ガトーショコラ
「ガトーショコラください。」
「かしこまりました。」
店先での客と売り子とのやりとりの声が厨房に聞こえる。俺はある街角のパティシェ。真山朝日。ガトーショコラは看板商品だ。今日もこうしてガトーショコラだけを買っていく客がいる。
幼稚園の青いリュックを背負って玄関に入ったとき、涙ぐみながら紺色のランドセルを背負って靴を脱いだ日、ユニフォーム姿のまま部活でヘトヘトになってリビングに倒れこんだ日。いたる場面でこのココアたっぷりの香りが背景にあった。お袋がよく焼いてくれたんだ。よく最後の一切れを妹とジャンケンしたり、半分こしたりして食べた。盛ってある皿ごと抱えてがっついて、お袋に笑われていたこともあったな。
掃除はサボっても、俺たちによくガトーショコラを焼いてくれたお袋は、もういない。ケーキ好きが高じてそのままパティシェになった俺だが、お袋のガトーショコラには今でも勝てないと思っている。
口が悪くて、気が短く、手も早いお袋だったが、いつも俺や妹の一番の味方だった。黙っていればそこそこのルックスだったし、まわりの母親たちに比べると若く見えるので、友人の間でもよく話題になったものだ。
俺や妹が学校でケンカして、あまり良い勝負ではなかったと涙ながらに話した日もお袋はゲキを飛ばした。
「そういう時は、やり返してきな!一回くらいは謝りに行ってあげるから。はあ?学校?校長だろうが教育委員会だろうが、もしもの時は踏み込んでやるよ。」
山盛りのガトーショコラが入った深鉢を目の前にドンと置いて言い放ったものだ。
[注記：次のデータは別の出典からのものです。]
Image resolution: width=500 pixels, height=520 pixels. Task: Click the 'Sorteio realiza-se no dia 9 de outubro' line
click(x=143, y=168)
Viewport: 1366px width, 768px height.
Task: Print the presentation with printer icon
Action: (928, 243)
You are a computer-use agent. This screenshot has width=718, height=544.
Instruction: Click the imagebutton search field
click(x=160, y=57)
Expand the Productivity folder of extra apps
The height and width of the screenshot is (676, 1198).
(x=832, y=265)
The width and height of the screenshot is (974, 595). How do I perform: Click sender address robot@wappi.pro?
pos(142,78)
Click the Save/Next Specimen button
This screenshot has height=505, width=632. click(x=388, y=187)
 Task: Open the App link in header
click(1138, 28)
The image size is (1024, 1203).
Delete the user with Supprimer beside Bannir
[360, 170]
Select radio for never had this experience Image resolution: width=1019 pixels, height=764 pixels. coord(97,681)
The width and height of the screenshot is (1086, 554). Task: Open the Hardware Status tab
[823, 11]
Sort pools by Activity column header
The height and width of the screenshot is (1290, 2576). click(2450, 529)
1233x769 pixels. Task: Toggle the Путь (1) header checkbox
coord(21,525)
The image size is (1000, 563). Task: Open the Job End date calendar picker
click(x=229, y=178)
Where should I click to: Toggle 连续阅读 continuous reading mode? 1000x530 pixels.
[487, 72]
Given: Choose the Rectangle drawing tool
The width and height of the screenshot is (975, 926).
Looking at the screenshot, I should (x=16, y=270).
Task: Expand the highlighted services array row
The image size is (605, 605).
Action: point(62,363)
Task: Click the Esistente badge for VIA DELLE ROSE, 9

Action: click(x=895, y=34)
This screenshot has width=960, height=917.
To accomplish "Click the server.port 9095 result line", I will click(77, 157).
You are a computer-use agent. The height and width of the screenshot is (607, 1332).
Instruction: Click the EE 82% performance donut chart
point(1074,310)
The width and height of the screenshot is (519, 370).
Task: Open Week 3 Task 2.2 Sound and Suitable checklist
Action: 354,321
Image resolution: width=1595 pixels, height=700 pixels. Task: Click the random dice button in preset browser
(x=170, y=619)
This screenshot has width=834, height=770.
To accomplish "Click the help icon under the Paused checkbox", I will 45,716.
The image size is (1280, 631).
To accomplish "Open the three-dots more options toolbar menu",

俺たちにしてみれば、本当に踏み込みそうで、子供心にも学校よりもお袋の方が怖いと思ったものだが、ガトーショコラの優しい味がお袋の本当の姿だったと今は思う。
毎日たくさんのガトーショコラを焼く。その度にお袋を思い出す。お袋との思い出を忘れたくないのと、あの味を追い越したい気持ちで焼き続けているうちに看板商品になっていた。